(PASSAGE PROVIDED):

Finding Open Positions


In this section we explore the best resources available to you for finding an ordained ministry position. This search presupposes that your heart and spiritual life are attuned to God’s will. For that, a note about prayer is warranted.


The best way to begin any endeavor, especially one with major repercussions, is prayer. Prayer helps to ensure that your hunt for ordained ministry is oriented toward Christ and away from self. Ask for the Lord’s guidance and for assurance that you are pursuing the right field and that an open position is suited for you, your family, and those seeking a shepherd. Maintaining a prayerful, Christian attitude in such a turbulent process is not always easy, but it helps to keep your focus on the Lord and to remember why you are seeking ordained ministry in the first place.


Aside from the spiritual component of job hunting, networking is the single most important professional step you will take in your job search. In fact, many (if not most) jobs are never even posted because they are filled, instead, through networking.  In this case, it definitely pays to know someone. 

Westminster Theological Seminary

If you are just beginning your time at Westminster, keep in mind that every person you meet may be a potential contact for future employment. Foster relationships with students and professors. Remember that fellowship in the Lord’s family is not just meant to be recreational; God uses fellow Christians for his purposes and he may well use a brother or sister to help you acquire a ministry position.

If you are nearing the end of your time at Westminster but spent every waking second tucked away in an isolated corner of the library, you may have difficulty tapping into a network of people who will keep their ears open for an ordained position suited to you. However, do not despair; it is never too late to reach out to others and to help those who reach out to you.

(WRITTEN TASK): Decide whether each statement agrees with the passage on finding open ministry positions, answering yes or no and quoting the deciding words: (a) most jobs are posted publicly; (b) networking is the most important professional step in the job search; (c) it is too late for students near the end of their time at Westminster to build a network.

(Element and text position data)
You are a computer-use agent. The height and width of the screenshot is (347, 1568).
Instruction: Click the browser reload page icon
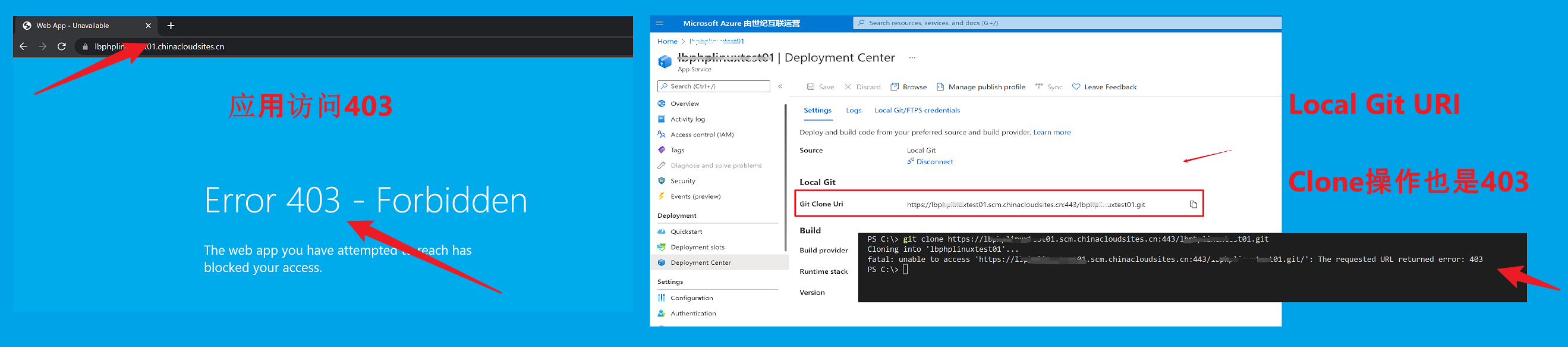pos(61,46)
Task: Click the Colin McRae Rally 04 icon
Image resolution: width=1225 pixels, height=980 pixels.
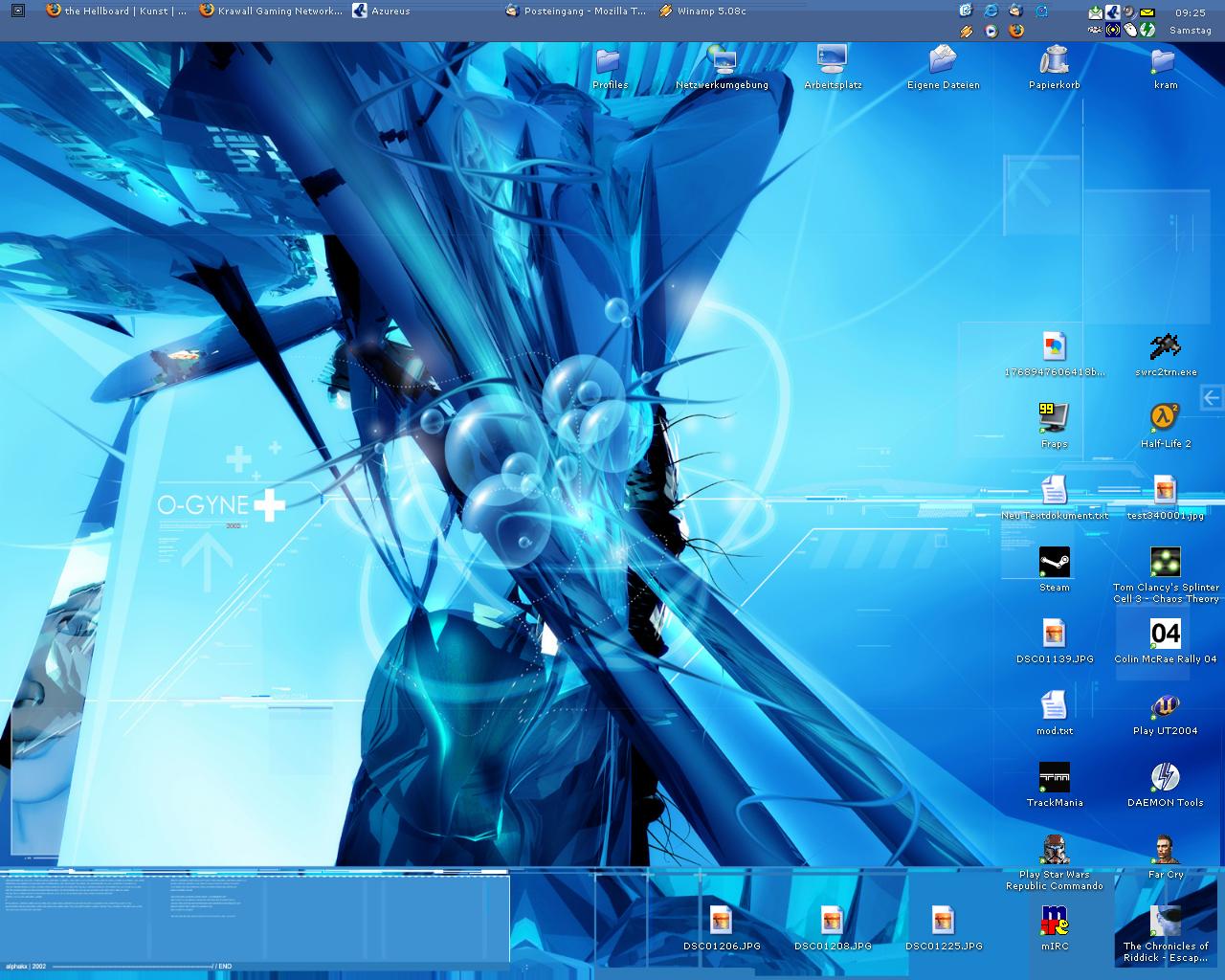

(RESULT FOR THIS EXERCISE):
(a) No: "many (if not most) jobs are never even posted because they are filled, instead, through networking."
(b) Yes: "networking is the single most important professional step you will take in your job search."
(c) No: "it is never too late to reach out to others and to help those who reach out to you."